### Dados da tarefa

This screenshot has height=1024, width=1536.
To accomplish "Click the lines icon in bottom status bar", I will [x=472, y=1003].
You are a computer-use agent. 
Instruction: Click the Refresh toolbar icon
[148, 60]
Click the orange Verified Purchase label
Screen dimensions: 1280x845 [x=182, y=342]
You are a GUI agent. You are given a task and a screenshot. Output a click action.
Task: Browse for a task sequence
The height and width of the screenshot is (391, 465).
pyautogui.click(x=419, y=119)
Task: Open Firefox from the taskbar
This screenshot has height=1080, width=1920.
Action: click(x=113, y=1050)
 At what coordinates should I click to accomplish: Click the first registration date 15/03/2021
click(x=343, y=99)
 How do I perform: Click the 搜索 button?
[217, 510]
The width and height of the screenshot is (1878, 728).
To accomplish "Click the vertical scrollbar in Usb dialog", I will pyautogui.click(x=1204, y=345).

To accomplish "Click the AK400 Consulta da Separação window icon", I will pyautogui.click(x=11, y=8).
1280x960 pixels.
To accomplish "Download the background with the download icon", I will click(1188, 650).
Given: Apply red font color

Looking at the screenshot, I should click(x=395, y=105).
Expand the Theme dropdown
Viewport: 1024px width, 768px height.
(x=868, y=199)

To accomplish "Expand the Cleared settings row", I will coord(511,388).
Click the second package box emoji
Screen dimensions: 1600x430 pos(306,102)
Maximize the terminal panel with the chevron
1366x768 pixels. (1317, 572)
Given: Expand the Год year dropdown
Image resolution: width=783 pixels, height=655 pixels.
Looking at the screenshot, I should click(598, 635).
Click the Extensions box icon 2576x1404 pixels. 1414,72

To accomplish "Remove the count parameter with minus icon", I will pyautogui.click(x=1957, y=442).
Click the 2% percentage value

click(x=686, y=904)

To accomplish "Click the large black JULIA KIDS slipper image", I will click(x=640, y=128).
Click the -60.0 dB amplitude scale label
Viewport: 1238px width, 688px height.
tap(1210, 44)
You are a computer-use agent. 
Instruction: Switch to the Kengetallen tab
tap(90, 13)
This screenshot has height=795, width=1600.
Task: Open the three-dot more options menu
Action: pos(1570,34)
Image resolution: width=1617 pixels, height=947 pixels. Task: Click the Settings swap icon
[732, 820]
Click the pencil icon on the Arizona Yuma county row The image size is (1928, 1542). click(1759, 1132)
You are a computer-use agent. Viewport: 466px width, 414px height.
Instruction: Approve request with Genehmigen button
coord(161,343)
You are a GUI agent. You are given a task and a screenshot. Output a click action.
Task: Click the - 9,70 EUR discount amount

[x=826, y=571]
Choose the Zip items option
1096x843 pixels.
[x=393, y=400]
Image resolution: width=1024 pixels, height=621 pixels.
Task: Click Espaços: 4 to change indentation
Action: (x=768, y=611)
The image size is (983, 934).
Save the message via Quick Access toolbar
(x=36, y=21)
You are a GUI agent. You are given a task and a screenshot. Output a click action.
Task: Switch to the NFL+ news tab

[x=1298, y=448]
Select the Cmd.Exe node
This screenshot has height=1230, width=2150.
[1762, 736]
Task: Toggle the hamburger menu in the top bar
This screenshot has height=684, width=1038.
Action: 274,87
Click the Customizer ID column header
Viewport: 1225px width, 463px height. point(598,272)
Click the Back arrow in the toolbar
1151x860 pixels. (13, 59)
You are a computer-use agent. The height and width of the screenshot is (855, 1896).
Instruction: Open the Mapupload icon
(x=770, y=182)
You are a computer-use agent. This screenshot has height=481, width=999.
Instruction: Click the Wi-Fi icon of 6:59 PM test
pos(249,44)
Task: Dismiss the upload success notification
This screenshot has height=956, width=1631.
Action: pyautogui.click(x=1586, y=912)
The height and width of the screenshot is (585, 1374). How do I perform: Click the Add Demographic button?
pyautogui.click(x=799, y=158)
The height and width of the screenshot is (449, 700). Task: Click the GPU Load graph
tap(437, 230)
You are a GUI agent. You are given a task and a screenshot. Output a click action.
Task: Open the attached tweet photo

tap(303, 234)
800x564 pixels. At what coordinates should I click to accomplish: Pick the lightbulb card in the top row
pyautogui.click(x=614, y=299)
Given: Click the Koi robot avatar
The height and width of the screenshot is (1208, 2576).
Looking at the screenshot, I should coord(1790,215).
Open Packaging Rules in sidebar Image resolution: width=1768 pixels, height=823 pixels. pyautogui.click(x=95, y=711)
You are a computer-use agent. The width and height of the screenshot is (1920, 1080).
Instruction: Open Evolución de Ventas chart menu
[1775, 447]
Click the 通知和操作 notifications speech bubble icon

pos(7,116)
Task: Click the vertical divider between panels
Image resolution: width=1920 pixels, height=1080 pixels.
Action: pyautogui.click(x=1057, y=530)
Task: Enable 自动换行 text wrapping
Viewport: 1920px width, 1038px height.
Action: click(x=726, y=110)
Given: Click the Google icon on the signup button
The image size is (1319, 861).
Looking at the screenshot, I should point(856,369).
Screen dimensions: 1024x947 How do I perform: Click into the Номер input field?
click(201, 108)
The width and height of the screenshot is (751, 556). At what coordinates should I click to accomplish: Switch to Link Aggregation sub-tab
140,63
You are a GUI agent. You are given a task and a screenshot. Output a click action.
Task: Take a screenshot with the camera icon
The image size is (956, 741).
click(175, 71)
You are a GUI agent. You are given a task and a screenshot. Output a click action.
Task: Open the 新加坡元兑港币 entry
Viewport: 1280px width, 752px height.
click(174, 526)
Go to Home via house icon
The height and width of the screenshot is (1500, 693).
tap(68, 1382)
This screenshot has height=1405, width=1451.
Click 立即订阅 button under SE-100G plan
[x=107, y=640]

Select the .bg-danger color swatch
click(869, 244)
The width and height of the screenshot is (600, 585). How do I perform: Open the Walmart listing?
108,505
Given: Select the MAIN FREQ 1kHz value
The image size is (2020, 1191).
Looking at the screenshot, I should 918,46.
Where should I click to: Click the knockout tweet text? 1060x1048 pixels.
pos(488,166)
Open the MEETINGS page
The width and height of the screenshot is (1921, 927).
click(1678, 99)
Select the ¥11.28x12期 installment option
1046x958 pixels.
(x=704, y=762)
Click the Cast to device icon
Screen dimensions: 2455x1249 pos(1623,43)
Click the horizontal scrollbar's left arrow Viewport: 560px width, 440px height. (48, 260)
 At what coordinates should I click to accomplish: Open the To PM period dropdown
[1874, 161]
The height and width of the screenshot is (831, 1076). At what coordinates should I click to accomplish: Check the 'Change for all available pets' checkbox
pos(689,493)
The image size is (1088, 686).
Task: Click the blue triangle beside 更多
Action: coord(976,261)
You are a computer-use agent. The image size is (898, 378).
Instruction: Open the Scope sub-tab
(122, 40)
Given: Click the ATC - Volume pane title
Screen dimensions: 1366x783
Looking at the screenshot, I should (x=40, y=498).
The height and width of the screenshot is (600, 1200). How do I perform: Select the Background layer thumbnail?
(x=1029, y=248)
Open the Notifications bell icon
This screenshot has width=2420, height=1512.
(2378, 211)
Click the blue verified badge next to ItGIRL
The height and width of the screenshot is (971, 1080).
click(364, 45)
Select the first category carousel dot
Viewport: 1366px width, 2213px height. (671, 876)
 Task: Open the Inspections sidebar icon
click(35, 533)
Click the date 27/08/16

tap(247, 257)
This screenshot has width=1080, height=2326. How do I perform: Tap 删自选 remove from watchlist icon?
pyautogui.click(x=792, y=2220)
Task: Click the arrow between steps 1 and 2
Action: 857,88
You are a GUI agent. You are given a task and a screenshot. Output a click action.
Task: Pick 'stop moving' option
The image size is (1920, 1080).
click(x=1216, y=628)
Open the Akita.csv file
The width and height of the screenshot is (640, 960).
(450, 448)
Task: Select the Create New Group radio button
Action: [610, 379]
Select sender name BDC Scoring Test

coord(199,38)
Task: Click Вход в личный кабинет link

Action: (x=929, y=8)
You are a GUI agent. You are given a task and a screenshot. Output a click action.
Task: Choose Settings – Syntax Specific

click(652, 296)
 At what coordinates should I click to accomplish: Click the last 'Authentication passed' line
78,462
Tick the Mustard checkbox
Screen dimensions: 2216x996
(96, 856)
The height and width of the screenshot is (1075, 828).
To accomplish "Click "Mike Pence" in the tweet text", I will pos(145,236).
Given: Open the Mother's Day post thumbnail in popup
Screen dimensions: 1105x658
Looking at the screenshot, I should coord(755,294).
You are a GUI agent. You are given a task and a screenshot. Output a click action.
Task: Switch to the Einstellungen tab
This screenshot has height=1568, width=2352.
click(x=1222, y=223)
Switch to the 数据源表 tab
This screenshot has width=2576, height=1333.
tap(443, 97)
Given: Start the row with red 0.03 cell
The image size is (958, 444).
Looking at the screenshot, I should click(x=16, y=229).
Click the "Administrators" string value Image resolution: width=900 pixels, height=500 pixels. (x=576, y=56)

######

* _Exercício escrito_
Represente como uma lista JSON de strings as linhas desde o início até a linha que contém "(x=868, y=199)", inclusive. Cada linha deve virar um elemento, e as linhas em branco devem ficar de fora.

* _Resultado final_
[
  "This screenshot has height=1024, width=1536.",
  "To accomplish \"Click the lines icon in bottom status bar\", I will [x=472, y=1003].",
  "You are a computer-use agent. ",
  "Instruction: Click the Refresh toolbar icon",
  "[148, 60]",
  "Click the orange Verified Purchase label",
  "Screen dimensions: 1280x845 [x=182, y=342]",
  "You are a GUI agent. You are given a task and a screenshot. Output a click action.",
  "Task: Browse for a task sequence",
  "The height and width of the screenshot is (391, 465).",
  "pyautogui.click(x=419, y=119)",
  "Task: Open Firefox from the taskbar",
  "This screenshot has height=1080, width=1920.",
  "Action: click(x=113, y=1050)",
  " At what coordinates should I click to accomplish: Click the first registration date 15/03/2021",
  "click(x=343, y=99)",
  " How do I perform: Click the 搜索 button?",
  "[217, 510]",
  "The width and height of the screenshot is (1878, 728).",
  "To accomplish \"Click the vertical scrollbar in Usb dialog\", I will pyautogui.click(x=1204, y=345).",
  "To accomplish \"Click the AK400 Consulta da Separação window icon\", I will pyautogui.click(x=11, y=8).",
  "1280x960 pixels.",
  "To accomplish \"Download the background with the download icon\", I will click(1188, 650).",
  "Given: Apply red font color",
  "Looking at the screenshot, I should click(x=395, y=105).",
  "Expand the Theme dropdown",
  "Viewport: 1024px width, 768px height.",
  "(x=868, y=199)"
]